> [About this exercise]
Continue the news article about Beth Chapman's death from the point where it ends.

> [Source document]
────────────────────────────────────────

Beth Chapman, wife of Dog the Bounty Hunter, dies after battle with cancer
Reality TV star Beth Chapman has died Wednesday after a battle with cancer, her family said.
She was 51 years old.
Even lying in that hospital bed with an IV in her hand, Chapman’s perfectly manicured fingernails showed off their signature bedazzled rhinestones.
And that’s how she handled her two-year battle with cancer. In the face of uncertainty and an uphill fight, she maintained a faithful outlook, not just for herself, but for her husband and children too.
“I think that faith and fear void each other out, so you have to pick one,” Chapman said in a January interview. “You can’t have faith and be scared.”
Chapman was first diagnosed with stage two throat cancer in September 2017. Although a 13-hour operation removing a tumor from her neck was successful, her cancer returned in November 2018 as stage four lung cancer. This was followed by another successful emergency surgery.
In April, she was rushed to a hospital with respiratory issues. Doctors discovered that she had almost four liters of fluid from her lungs.
Despite these physical challenges, Chapman called this the “ultimate test of faith,” when she spoke during a service at a Florida church in May.
“God doesn’t do things for no apparent reason,” Chapman said during the service, which was live-streamed online. “There are reasons, and it’s up to you to figure out what your lesson is in the circumstance that you’re going through.”

────────────────────────────────────────

Saved data entries
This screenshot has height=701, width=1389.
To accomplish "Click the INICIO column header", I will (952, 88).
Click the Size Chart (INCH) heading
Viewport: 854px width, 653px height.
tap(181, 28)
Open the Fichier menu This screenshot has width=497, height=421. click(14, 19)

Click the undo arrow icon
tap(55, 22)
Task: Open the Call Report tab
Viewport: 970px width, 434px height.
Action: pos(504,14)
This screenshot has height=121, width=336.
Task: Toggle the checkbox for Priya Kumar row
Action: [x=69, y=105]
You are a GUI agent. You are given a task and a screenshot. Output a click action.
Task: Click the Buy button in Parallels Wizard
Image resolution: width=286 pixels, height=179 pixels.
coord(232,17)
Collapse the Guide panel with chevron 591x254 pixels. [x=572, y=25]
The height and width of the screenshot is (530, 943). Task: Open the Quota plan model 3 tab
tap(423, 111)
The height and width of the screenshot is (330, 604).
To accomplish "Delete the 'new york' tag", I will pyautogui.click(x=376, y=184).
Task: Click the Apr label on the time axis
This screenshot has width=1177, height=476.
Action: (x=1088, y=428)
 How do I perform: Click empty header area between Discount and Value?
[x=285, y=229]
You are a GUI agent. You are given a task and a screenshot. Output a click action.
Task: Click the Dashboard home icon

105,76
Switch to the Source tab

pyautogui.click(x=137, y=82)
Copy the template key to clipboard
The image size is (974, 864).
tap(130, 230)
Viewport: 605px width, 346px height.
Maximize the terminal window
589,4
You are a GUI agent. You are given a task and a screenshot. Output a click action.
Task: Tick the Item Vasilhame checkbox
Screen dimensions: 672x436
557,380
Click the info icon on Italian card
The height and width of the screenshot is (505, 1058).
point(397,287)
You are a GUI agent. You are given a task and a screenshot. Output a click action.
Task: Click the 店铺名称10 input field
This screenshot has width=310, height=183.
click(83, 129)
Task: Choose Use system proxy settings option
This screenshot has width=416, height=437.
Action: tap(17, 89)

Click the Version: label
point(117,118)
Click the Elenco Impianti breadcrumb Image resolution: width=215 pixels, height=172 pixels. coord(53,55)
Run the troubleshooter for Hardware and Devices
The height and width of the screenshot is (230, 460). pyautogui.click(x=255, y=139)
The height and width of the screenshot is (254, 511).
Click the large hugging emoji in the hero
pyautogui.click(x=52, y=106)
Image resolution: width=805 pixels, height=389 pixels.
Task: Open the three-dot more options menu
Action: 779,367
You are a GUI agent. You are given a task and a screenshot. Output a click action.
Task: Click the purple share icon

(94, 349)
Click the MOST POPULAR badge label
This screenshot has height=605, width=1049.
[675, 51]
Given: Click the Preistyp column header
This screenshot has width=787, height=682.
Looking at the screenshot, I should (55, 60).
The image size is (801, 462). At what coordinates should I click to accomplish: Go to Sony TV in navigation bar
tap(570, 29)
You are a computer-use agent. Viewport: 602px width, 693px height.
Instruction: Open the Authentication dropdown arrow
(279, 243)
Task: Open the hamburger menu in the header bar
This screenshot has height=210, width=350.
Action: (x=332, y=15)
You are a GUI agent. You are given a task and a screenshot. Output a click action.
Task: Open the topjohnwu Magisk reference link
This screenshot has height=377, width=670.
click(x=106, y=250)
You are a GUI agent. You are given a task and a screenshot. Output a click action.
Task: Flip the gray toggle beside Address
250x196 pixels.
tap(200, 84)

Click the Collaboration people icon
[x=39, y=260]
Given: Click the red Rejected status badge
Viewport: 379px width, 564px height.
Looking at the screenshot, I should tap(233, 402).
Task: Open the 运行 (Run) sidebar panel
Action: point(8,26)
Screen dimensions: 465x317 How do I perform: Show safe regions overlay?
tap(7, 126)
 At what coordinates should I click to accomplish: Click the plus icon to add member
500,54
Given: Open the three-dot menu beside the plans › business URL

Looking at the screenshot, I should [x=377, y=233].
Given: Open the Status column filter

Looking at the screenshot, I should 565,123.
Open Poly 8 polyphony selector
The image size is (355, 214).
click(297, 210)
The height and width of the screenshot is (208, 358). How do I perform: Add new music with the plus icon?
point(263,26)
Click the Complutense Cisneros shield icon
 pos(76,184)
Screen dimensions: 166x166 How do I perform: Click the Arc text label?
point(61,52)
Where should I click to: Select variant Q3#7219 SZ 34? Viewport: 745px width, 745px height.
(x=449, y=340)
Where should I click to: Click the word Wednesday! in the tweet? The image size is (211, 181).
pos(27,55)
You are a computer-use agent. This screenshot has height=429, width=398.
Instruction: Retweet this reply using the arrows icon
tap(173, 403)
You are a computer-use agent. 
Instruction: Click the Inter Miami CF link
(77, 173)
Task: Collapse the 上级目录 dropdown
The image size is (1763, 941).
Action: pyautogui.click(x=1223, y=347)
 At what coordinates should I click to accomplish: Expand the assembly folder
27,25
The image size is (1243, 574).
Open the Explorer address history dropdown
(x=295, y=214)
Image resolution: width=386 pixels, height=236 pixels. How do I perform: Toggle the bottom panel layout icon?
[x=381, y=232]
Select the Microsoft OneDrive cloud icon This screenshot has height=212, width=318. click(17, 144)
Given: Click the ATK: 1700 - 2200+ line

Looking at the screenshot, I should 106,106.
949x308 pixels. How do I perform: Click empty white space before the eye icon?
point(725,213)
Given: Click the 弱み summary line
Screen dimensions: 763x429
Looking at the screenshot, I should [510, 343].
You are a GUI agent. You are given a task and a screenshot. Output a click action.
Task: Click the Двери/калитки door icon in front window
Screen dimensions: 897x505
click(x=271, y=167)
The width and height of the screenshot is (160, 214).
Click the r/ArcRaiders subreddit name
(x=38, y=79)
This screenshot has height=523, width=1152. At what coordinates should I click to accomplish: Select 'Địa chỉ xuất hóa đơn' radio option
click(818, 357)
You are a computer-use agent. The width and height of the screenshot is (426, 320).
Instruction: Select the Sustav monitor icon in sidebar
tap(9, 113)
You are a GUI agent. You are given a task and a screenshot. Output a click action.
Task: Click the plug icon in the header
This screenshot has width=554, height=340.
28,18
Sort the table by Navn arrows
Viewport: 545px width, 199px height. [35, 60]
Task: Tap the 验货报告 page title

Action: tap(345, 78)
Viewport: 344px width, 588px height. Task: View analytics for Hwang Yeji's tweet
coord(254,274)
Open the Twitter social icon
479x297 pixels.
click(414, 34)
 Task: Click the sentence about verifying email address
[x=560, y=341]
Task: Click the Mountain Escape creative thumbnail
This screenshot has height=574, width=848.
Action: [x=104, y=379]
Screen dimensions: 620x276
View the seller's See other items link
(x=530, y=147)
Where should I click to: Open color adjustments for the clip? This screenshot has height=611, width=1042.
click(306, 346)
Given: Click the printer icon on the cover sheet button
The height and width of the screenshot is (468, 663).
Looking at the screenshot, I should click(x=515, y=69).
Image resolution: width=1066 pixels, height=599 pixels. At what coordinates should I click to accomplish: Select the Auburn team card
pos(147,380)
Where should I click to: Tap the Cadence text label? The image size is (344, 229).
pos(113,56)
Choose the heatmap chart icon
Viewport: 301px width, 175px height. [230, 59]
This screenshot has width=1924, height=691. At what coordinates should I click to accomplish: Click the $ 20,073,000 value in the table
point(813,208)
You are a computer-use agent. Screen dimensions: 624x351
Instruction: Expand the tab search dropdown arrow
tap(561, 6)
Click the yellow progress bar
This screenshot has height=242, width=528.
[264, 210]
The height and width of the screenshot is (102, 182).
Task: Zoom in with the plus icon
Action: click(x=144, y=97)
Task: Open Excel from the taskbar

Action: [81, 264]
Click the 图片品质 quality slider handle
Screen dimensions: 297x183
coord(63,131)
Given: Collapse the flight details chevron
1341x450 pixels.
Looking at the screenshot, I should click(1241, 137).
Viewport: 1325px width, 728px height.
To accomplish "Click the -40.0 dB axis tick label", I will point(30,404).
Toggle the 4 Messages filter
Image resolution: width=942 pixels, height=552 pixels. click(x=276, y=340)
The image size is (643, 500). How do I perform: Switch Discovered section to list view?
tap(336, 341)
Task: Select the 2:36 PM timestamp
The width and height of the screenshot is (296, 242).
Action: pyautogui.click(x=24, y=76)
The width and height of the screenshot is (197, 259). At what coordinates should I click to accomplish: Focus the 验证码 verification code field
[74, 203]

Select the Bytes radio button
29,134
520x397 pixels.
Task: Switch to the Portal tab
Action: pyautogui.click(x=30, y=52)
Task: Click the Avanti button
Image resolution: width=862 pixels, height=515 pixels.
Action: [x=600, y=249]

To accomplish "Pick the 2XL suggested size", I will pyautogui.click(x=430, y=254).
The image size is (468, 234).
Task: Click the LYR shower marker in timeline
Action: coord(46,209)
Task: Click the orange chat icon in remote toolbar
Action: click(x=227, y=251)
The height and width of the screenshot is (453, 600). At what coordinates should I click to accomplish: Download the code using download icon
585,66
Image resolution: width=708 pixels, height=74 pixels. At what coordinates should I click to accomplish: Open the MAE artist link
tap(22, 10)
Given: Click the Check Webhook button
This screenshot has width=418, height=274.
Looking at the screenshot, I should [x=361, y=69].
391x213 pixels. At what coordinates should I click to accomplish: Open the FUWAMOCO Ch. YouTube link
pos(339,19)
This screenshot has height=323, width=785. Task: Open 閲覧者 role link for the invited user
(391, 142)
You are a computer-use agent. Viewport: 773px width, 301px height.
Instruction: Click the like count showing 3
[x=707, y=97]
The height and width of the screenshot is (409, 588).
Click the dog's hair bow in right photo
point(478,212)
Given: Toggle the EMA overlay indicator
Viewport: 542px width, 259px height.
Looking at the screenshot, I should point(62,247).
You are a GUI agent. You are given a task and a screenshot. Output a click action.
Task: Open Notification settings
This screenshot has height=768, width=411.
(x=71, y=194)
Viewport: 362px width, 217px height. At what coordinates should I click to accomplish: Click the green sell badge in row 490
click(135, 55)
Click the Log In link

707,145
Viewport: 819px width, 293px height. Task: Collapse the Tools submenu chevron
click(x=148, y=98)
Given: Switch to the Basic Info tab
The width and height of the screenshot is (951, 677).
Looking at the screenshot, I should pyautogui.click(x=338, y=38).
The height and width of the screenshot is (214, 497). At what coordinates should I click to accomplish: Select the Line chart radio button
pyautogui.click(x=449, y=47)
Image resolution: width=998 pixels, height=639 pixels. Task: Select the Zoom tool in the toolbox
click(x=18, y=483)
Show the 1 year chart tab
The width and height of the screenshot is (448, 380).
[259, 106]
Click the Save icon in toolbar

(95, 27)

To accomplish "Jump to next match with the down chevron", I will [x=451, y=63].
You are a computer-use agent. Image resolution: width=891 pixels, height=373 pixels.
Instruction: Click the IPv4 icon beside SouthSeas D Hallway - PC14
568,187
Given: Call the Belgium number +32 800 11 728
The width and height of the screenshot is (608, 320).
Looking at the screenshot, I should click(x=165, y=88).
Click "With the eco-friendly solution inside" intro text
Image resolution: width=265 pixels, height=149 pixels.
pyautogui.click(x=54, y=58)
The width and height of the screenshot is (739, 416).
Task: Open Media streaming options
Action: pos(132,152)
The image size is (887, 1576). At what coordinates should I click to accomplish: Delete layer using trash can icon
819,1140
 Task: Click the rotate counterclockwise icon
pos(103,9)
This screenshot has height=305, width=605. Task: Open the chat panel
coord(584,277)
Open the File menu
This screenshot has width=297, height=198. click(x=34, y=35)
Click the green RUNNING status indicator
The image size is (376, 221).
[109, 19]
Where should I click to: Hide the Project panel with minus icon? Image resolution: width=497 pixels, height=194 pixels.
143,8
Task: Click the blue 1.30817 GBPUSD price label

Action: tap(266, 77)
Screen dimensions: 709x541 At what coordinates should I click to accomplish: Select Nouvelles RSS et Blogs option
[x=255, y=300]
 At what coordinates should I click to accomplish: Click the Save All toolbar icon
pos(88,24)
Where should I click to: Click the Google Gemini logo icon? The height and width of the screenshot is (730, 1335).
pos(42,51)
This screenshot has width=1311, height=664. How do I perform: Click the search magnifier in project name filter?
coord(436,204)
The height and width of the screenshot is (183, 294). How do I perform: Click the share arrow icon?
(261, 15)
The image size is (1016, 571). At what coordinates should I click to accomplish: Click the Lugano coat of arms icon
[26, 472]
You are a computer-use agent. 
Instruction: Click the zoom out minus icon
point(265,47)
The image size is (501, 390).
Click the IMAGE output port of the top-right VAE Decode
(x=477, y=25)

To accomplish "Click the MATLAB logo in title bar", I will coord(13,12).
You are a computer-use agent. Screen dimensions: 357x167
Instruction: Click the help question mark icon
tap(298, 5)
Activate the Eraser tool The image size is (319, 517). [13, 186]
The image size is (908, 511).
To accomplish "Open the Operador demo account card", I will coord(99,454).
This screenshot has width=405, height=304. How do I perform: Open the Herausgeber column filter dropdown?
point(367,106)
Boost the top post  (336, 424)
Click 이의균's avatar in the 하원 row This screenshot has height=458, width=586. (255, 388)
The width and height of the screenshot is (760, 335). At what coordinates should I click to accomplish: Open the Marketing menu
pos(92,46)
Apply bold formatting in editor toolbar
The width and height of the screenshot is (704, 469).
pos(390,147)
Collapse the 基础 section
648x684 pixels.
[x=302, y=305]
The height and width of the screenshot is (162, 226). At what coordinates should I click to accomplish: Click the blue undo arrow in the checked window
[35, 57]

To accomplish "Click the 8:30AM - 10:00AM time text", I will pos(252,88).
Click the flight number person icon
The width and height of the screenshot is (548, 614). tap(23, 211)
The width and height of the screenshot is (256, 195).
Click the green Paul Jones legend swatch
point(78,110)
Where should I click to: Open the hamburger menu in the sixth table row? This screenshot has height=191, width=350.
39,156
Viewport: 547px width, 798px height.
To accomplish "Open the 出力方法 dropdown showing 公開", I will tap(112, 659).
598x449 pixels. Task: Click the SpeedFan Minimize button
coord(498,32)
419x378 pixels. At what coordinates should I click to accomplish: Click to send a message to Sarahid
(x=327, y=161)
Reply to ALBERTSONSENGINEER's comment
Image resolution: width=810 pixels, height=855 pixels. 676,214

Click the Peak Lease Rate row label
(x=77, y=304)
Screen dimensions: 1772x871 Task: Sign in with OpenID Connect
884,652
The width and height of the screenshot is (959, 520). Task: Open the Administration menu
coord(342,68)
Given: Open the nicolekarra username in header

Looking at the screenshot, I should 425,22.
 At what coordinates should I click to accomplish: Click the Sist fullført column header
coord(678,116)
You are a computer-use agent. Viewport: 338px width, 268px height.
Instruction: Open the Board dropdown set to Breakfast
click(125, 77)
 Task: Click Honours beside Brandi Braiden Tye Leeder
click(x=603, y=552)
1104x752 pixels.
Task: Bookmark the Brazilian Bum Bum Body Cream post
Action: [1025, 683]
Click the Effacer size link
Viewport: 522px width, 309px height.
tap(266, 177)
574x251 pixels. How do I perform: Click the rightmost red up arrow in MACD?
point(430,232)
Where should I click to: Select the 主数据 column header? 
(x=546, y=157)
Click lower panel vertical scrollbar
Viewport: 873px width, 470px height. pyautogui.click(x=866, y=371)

────────────────────────────────────────

> [Answer to this task]
Over the course of her life, the Colorado native wore many different hats. After graduating high school, she held several jobs, including an ice skater, a clerk, a nightclub singer, a gymnast and a waitress.
To those who knew her through the television, Chapman was the youngest licensed bail bondsman in Colorado at the age of 22 (until her step-daughter, Lyssa Chapman, broke the record at age 19).
She was also Mrs. Dog, wife of celebrity bounty hunter, Duane “Dog” Chapman, in the reality series named after her husband. Together, the couple ran a bail bonds business, went bounty hunting and counseled the detainees. They even appeared on the popular television show, Hawaii Five-0, as themselves.
But to her family, she was known as a dedicated wife and mother.
Chapman had four biological children and eight “bonus” children, as she calls them, from her husband’s previous marriages.
“The greatest gift I ever got was my children [and] my bonus children,” Chapman said in a message she shared at the Florida church service in May. “I hate the word step...stepmother. I don’t like to be set separate from them...I am a bonus parent, and I say that proudly.”
A look at her social media feeds show how much emphasis she placed on family. One of her first thoughts when she first got sick was how her kids were going to make it through this, she said.
Chapman raised her kids to know that no matter that they did in life, they could always come back to their “base,” a foundation built on faith and family.
It was the same faith that fueled her fight against cancer for the last two years.
“ I am not defeated by my weakness and endure in this treatment,” Chapman said at the May church service. “When I am surrounded with troubles on every side, and when I face persecution, because of my love for Christ, I am made yet stronger now.”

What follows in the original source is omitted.